> **Sunulan Metin**
SİYASET ÇARKI ÇOK DÖNEK VE NEWROZ…?!

Ne yazık ki, hakikatin beyanı bu!.. Türkiye’nin siyasi tarihi; çok dönekli süreçleri, siciline kaydetmiştir.. Siyasetin çok yönlü stratejik bazı döneklik politikası, son yıllarda artık, sıradanlaştı!.. Dün kanlı-bıçaklı hasım olanlar, bugün sarmaş, dolaş hısım!.. Aynı minvalde dün hısım olanlar, bugün kanlı bıçaklı, ata düşmanı gibi  birbirlerine husumetli!..

***

Bugün,  21 Mart Newroz Bayramı… Kutlamalar haftalar önce başladı… Şöyle geçmişe uzanıp, tarihteki sayfaları çevirdiğimizde; hey gidi günler hey diyebileceğimiz, çok zaman ölçeği çıkıyor karşımıza!.. Nerden nereye, dün ne idi, bugün ne alemdeyiz, yarın ne olacağımız ise meçhul?.. Sıralayabileceğimiz ve aynı zamanda, hayıflanabileceğimiz çok yönlü, siyasi dengesizlik ve döneklik var!…

***

Öyle ya!.? Bir zamanlar, Newroz denildiğinde, özellikle Doğu ve Güneydoğu’da tüyler diken diken olurdu?.. Hele ki, devlet-i aliyede.. Terörün, şiddetin, inkarın ve asimilasyonun, pikleştiği dönem; getirisiyle adeta kabusa dönerdi günler!.. İsmine, hatta adında zikredilen ki, halen alerji duyanlar var.. Kullanılan harfe bile, tahammül yoktu!..

> **Görevler**
A – Newroz yazısına göre Newroz Bayramı hangi gün kutlanıyor?
B – Newroz yazısının "Öyle ya!.? Bir" sözlerini içeren yerden başlayıp "bile, tahammül yoktu!.." sözleriyle biten bölümünü, "dönem" yerine "devir" koyarak yeniden yazın.
Bu veriler Newroz yazısıyla hiçbir bağlantı taşımaz.

> **Veri Kesiti**

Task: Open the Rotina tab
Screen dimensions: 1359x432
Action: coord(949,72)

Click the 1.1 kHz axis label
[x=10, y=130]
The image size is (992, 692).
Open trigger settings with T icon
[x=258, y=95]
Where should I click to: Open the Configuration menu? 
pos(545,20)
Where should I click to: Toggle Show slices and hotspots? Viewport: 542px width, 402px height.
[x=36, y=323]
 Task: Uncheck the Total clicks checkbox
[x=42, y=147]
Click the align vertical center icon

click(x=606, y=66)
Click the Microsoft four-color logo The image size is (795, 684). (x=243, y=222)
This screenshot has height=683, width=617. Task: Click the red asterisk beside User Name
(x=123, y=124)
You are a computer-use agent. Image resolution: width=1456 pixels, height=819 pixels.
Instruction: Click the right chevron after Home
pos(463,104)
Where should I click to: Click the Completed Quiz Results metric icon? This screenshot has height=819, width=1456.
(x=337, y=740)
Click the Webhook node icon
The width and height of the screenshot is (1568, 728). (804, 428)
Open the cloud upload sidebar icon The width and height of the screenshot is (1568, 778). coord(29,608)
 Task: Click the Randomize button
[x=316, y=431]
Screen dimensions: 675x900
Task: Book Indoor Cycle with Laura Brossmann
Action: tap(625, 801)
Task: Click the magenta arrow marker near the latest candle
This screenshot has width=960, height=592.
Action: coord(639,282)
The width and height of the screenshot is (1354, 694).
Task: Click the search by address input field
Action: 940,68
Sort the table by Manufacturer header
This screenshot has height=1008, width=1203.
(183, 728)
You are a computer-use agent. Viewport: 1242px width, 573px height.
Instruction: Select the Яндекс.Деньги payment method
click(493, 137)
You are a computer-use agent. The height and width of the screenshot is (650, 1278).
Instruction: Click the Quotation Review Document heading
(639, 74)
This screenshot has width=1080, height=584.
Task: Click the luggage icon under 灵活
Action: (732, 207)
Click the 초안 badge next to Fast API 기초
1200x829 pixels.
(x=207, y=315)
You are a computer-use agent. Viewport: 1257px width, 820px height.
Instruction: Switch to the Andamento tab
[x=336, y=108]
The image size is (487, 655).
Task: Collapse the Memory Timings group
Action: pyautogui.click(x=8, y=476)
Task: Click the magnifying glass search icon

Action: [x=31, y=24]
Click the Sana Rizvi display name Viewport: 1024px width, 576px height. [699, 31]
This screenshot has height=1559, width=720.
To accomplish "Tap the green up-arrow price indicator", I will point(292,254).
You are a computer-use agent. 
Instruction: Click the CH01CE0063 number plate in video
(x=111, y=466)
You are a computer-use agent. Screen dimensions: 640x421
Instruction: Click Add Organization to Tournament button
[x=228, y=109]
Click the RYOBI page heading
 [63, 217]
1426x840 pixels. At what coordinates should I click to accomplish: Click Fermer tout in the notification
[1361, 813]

> **Alıştırma Çözümleri**
A – 21 Mart'ta kutlanıyor.

B –
Öyle ya!.? Bir zamanlar, Newroz denildiğinde, özellikle Doğu ve Güneydoğu’da tüyler diken diken olurdu?.. Hele ki, devlet-i aliyede.. Terörün, şiddetin, inkarın ve asimilasyonun, pikleştiği devir; getirisiyle adeta kabusa dönerdi günler!.. İsmine, hatta adında zikredilen ki, halen alerji duyanlar var.. Kullanılan harfe bile, tahammül yoktu!..